Newer
Older
s5demo / s5demo.txt
@tundra tundra on 5 Apr 2006 11 KB Initial revision
.. title::
  s5 DEMO!!!! - RandomCo Thoughts

.. footer::
  $Id: s5demo.txt,v 1.1 2006/04/05 17:11:27 tundra Exp $


.. contents::

Meeting Mechanics
-----------------

- It would be best if we could get all the way through the presentation
  in "Read Only" mode.  This will allow you to understand the entire
  analysis in context.  This will be followed by an open-ended QA session.

- Ed Murphy will present our findings using interprative dance.


Possible Responses
------------------

- As you hear us present today, you will have one of three responses:

   - "Oh, I/we already know that."
   - "Hmm, that's new to me - good point."
   - "I thoroughly disagree with what you just said."

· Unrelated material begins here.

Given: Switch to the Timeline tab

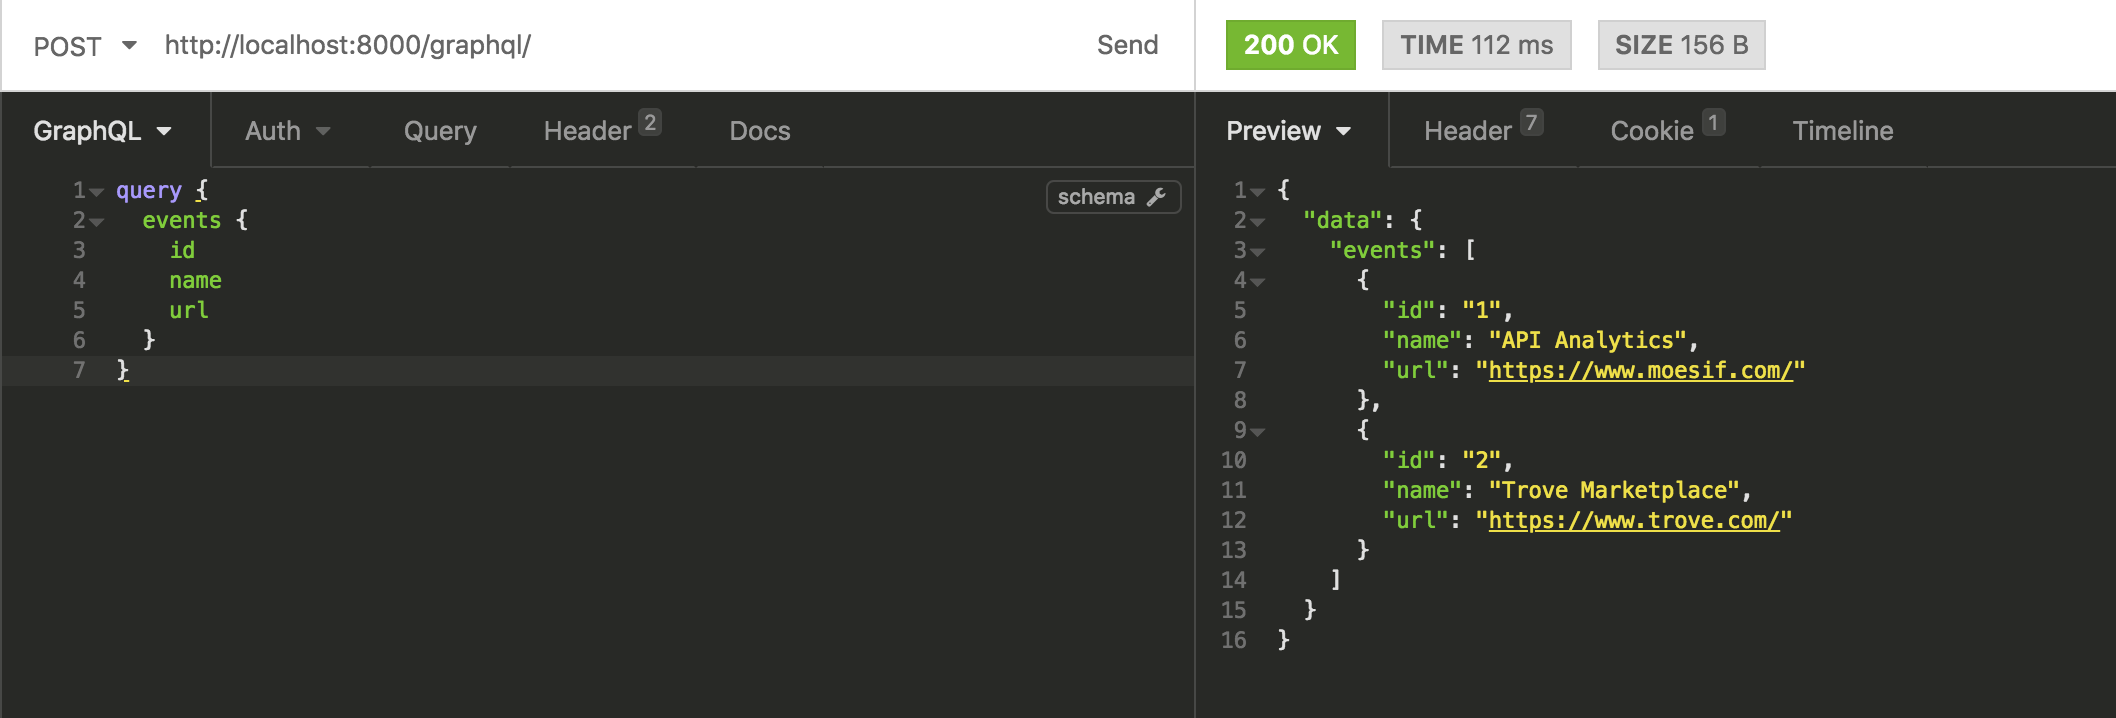Looking at the screenshot, I should click(x=1843, y=131).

  Each of these are important ways that you will validate and/or act upon
  our findings.

Assumptions
-----------

- A lot of baseline data such as machine inventories, levels of utilization,
  application response time, and arrival rate profiles was either missing,
  incomplete, or inconsistent across systems.  Some data (such as pricing)
  was completely unavailable to us.  We've thus built the models using
  estimates for certain critical datapoints.  RandomCo can update these models
  at will to make use of "real" data and thereby get better model output.


Key Findings
------------

- The RandomCo IT culture is end-user/project focused to a fault.
  Infrastructure is (mostly) enhanced incrementally and is not treated
  as a common asset designed to serve the entire breadth of
  applications.

- This has led to an overprovisioning of some classes of servers
  (Windows) and a greater variety of system types (Unix) than is
  strictly necessary.

- Operational disciplines such as asset inventory control, measurement,
  and reporting vary greatly in depth and quality.  This makes it hard
  to manage what is not consistently measured.

- Business, Architecture, Development, Infrastructure, and 
  Operations are not bound together with a common overarching view of
  IT at RandomCo.  There is a tendency for each of these to operate
  moreso as silos. The Architecture team tends to have the broadest
  view of these issues.

- Customizations to key business subsystems such as SAP and Manugistics
  are creating a high degree of operational complexity that may
  not be justified.

- The strict commitment to a Windows/.NET-only development environment
  is unnecessarily constraining the organization's agility, time-to-market,
  and ability to control costs.


Core Themes
-----------

- Infrastructure provisioning needs to move from a project-centric
  model to an Enterprise-wide service model.

  1) This will maximize reusability of extant infrastructure assets.

  2) This will enable a systemic perspective for provisioning new
     infrastructure with attendant economies of scale.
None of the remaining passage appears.